Are Retailers Pulling the Right Levers to Maximize Sales?

Here are the tactics that actually influence ecommerce sales, according to a new study

Author: Andria Cheng

June 21, 2017

As online sales growth slows and becomes a market share battle, retailers and brands have been employing different tactics, from personalizing content based on local weather to changing colors on the site. But a new study finds that of 29 popular tricks used by brands to drive incremental sales, most don't work.

Only eight tactics translated to revenue per visitor uplift of up to 2.9%, according to a study by Qubit, a marketing personalization tech startup that counts among its clients Ulta, Net-a-Porter and Topshop and investors including Goldman Sachs. The study, audited by PwC, looked at 2 billion website visits and 120 million actual purchases over a four-year period.

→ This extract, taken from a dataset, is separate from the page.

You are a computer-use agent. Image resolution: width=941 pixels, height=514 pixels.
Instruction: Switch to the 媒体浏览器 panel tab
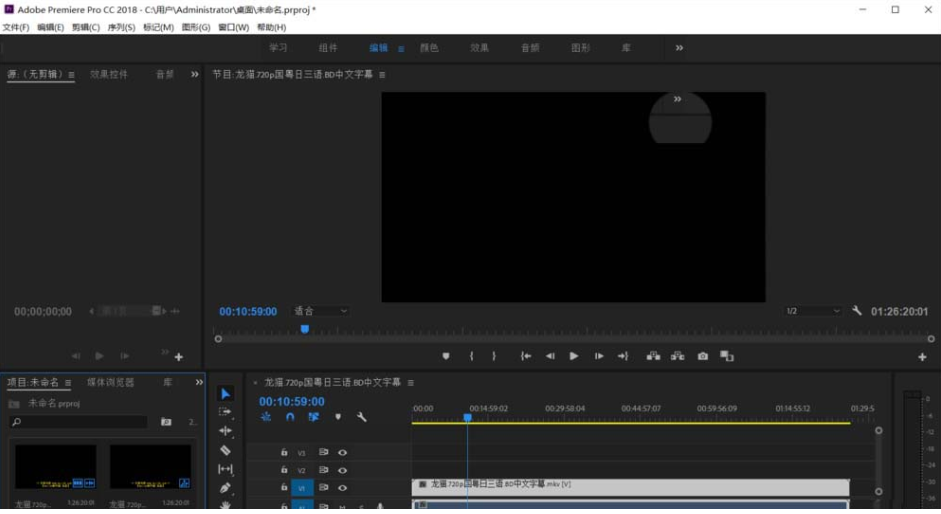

Here are some of the key tactics that Qubit found to actually drive sales:

  • “Scarcity” messages warning that items are low in stock
  • “Social proof” messages, which note that someone else recently purchased an item a consumer is looking at
  • Product recommendations
  • Abandonment messages reminding users not to leave items in a shopping cart


The study also found that changes involving welcome messages and redesign of certain elements made a difference.

Meanwhile, a variety of tactics were found to have zero or even negative impact. These included weather, mobile navigation and site button changes.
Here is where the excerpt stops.